As the air breathes still, the heat seems to gasp and goad, and then lie back in a tired exhausted stupor. And yet Sevilla is alive. Alive and throbbing and intensely romantic. Even at evenings at 41 degrees. This is a city where stories are experienced, not heard; a city where lonely alleys have more to tell you than huge monuments; a city where literature could be written in graffiti, and poetry could be sung in sunny cafes. This is a city that would probably hurt you…maybe exhaust you…maybe even kill you. But it’s a city where you will fall in love. With it, with the world, with yourself. Romance, thy name is Sevilla.
Every day my cousin and me would brave the heat and the crowds and walk along ancient buildings, sometimes taking shelter from the crowds in narrow deserted alleys, and then back into joy and fervor of the city. And we always – always discovered something beautiful and amazing – whether it was a small hidden bakery, a quiet church, an old bookshop, or an old traditional bar where old men greeted us with toothy smiles.
And then was this day where we were desperately searching for Flamenco performances. Our hotel had suggested a show which would cost us 32 euros each. It was a lot of money, and if you know me, you would know that I am quite cheap. 🙂 But more than that, I wasn’t sure if this was the best way of watching a show. I remembered how I had got conned in Vienna – a lot of hotels and travel companies recommend shows like the Opera and ballet, and I had gone along with one show that my hotel had recommended. While it was not bad, and I had quite a good time, I knew it was a show created only for tourists. A few days later I realized the difference when I watched the real thing – a ballet in the Erkel theatre in Budapest. Since then I have been quite wary about watching shows in touristy places.

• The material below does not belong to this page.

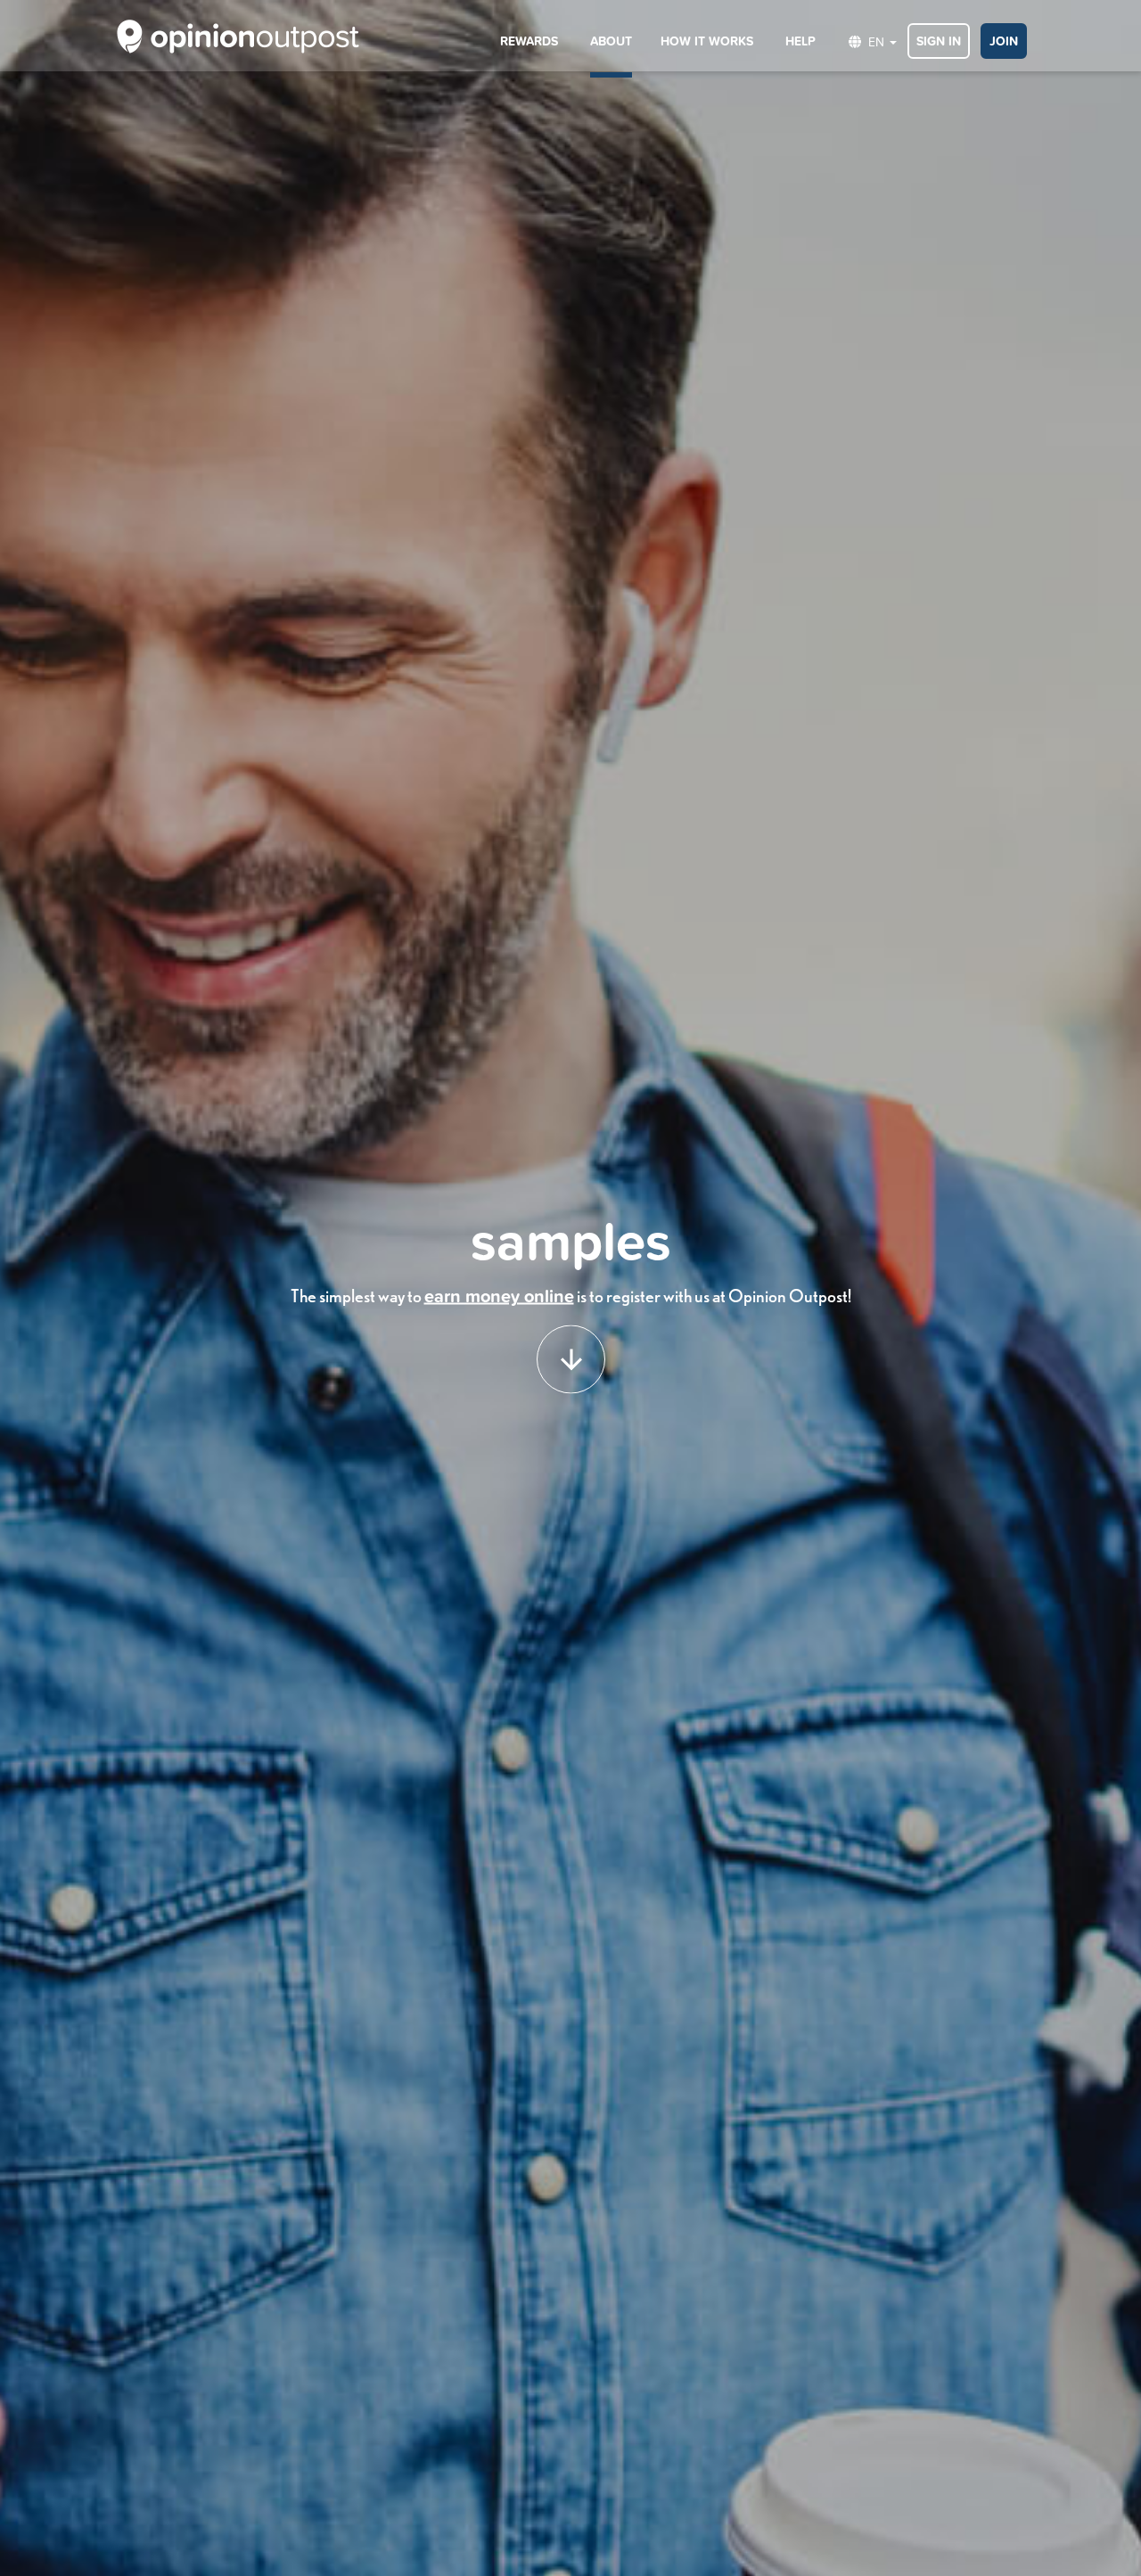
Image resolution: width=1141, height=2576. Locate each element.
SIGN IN (938, 41)
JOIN (1003, 41)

Anyway, I decided not to go with the hotel’s recommendation, and do a bit more research on the net. Of course as always, the research never happened, and we spent all our time roaming about in the city (and I am not complaining.) And then on our last day as we were looking for a place for dinner, we saw this nice little restaurant where they were having a Flamenco show. There were no charges for watching the show, though of course you would have to eat at the restaurant. A quick look at the menu, and we realized that while the food would cost us more than our usual fast food dinner, it was still quite affordable.
And we watched this show…I am not sure if it’s quite authentic, and I am quite aware that it’s probably catering for tourists like me. But I have to also say that I really enjoyed the performance – the dancer was great but I couldn’t but help admire the voice of the singer. She’s not wearing a mike – but how powerful is that voice (doesn’t come through in the video), and combined with the clapping and the music – beautiful! One of my favorite memories of Sevilla.
P.S: I am not usually a big fan of shows in restaurants. I find it quite annoying when people are eating and drinking rather than concentrating on the performance. This time it felt okay – maybe because it was a small place or maybe because we were sitting right at the front and didn’t really have anybody pouring wine over our heads. Or it could be more that most of the spectators really seemed to enjoy the performance, and were really enthusiastic about it.